While we’re on the subject of mechanical devices, my computer now makes a reluctant noise when I boot up, as if it doesn’t want to get up yet.  At first it made me think:  Hard drive!  Bad.  Even though I back-up daily.  Then, on the web I found that it’s probably not the hard drive, but the cooling system.  Time for a little fresh air in the old computer case.  I like this machine.  It’s just right for my needs even though it is now 3 years old.  Like the Celica I feel I may have it a while.

Exaflops, Zettaflops, Yottaflops and the Xeraflop

72  bar steady 29.65 1mph SSW dew-point 53  Beltane, sunny and warm

             First Quarter of the Flower Moon

Sometimes the language surprises even those of who try to keep up with technological innovation.

“An American military supercomputer, assembled from components originally designed for video game machines, has reached a long-sought-after computing milestone by processing more than 1.026 quadrillion calculations per second.

The high-performance computing goal, known as a petaflop — one thousand trillion calculations per second — has long been viewed as a crucial milestone by military, technical and scientific organizations in the United States.

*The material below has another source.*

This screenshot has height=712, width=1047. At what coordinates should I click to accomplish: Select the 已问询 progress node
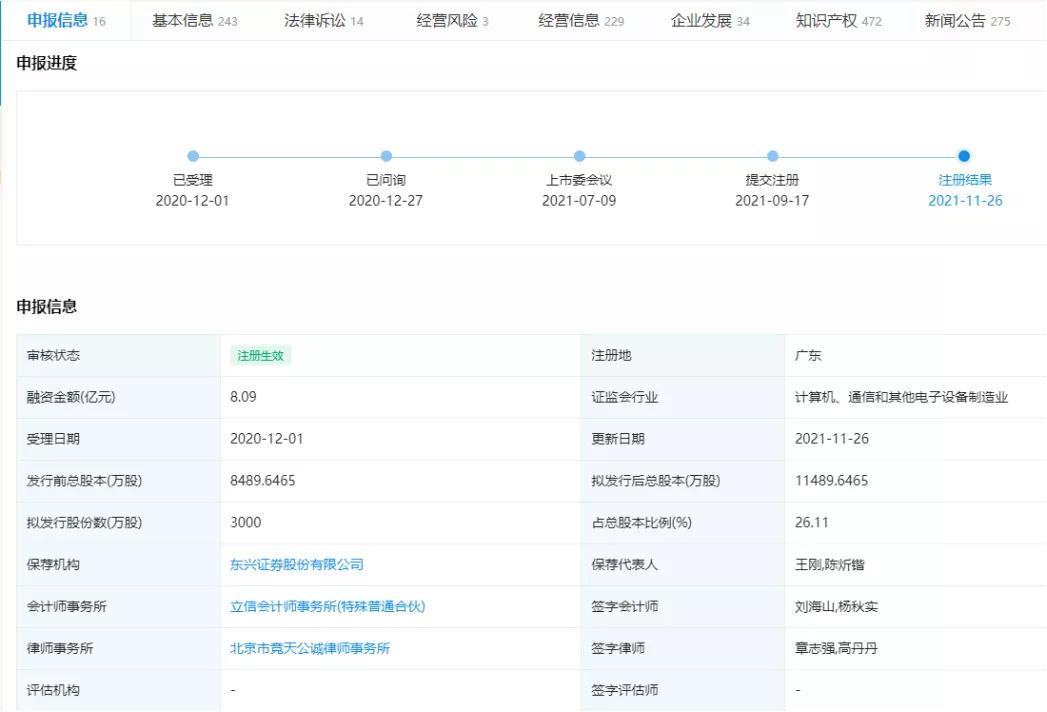click(x=386, y=156)
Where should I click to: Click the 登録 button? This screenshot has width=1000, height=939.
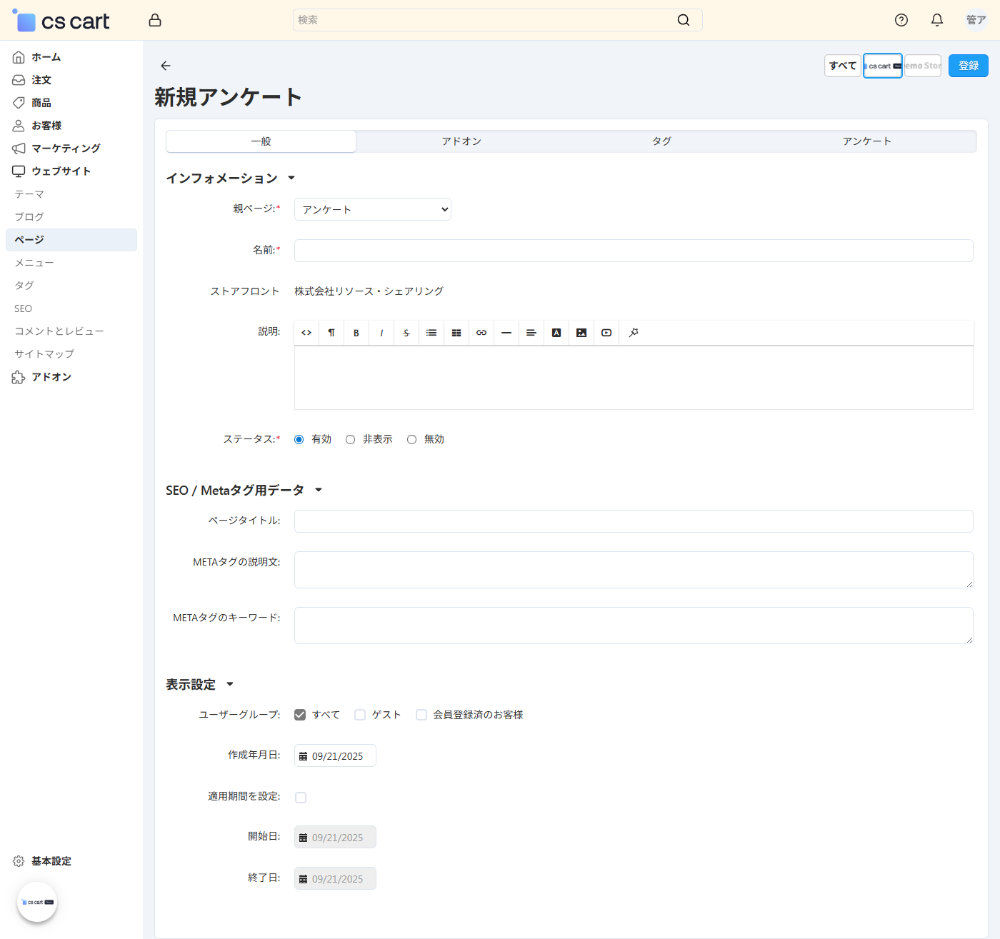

“The next thousandfold goal is the exaflop, which is a quintillion calculations per second, followed by the zettaflop, the yottaflop and the xeraflop…”

Liberalism on the Rise

Double tree has computers, but they come out in this really big font and I can’t figure out how to decrease the size.  So, I’ll. just. shout. it.  out.  o. k. ?

When I left Jon and Jen’s last night, Barb was still at the ER at University Hospital.  I’m headed over there now to help with housecleaning, so I’ll find out what  happened.

There’s a line now at the computers.  That’s what comes with socialism, when everything’s free.  Or, at least when the cost is hidden.  Gal just stood, drinking coffee, looking at me.  Passive aggressive.

Read the newspaper this morning about the economy.  Bad news.  Which is  good news for Democrats.   Also, an interesting article by somebody named Jonathan Goldberg.  He’s an editor of the National Review and author of a book, Liberal Fascism. 

His perspective is that conservativism will rise again.  He said over and over that Republican does not equal conservatism.  The current administration spent like “a pimp with a week to live.”  A colorful metaphor.  I suspect the gut of his argument is correct, however, and that is that conservatism is a part of the American ethos and will only be challenged by a liberal ascendancy, not obliterated. 

We can only  hope that first, the ascendancy will happen, and that it will produce affects that have a long shelf life, like Social Security and Medicare.  Which do need to get fixed.  Amen.

OK.  Out for now.  See you on the flipside of the bris.

No Computer? Bad.

In Denver:   temp.  Hot    sky blue  no clouds

Traveling without a computer is harder than I thought.   My fingers now write with the keyboard, without it I have a different stream of thought.  Not worse, just different.

So, I found this computer and decided to log in.  Outside at Jon and Jen’s scratching the soil to plant grass seed.

Ruth and Gabe are, as are all grandchildren, wonderful. Ruth has complete sentences, if you  can follow her language.  I drank it all.  Where my pink sunglasses?  Where my grandma?  She’s also two.  Everything, even the moose, Merton, that I brought for Gabe was immediately hers.

Gabe’s a delight.  I held him right after I got here.  gotta go.  back to the grass

Ancientrails Goes Dark

57  bar falls 29.59  0mpn N dew-point 56  Beltane, cloudy and misty

                   Waning Crescent of the Hare Moon

Just a quick reminder note that Ancientrails will go dark for almost a week during my Colorado trip.  I head out in just a few minutes, once more down 35, then to 80 and finally to 70. 

Look forward to connecting with you all when I get back. (BTW  Almost 350 people a day check in on Ancientrails according to the last count.)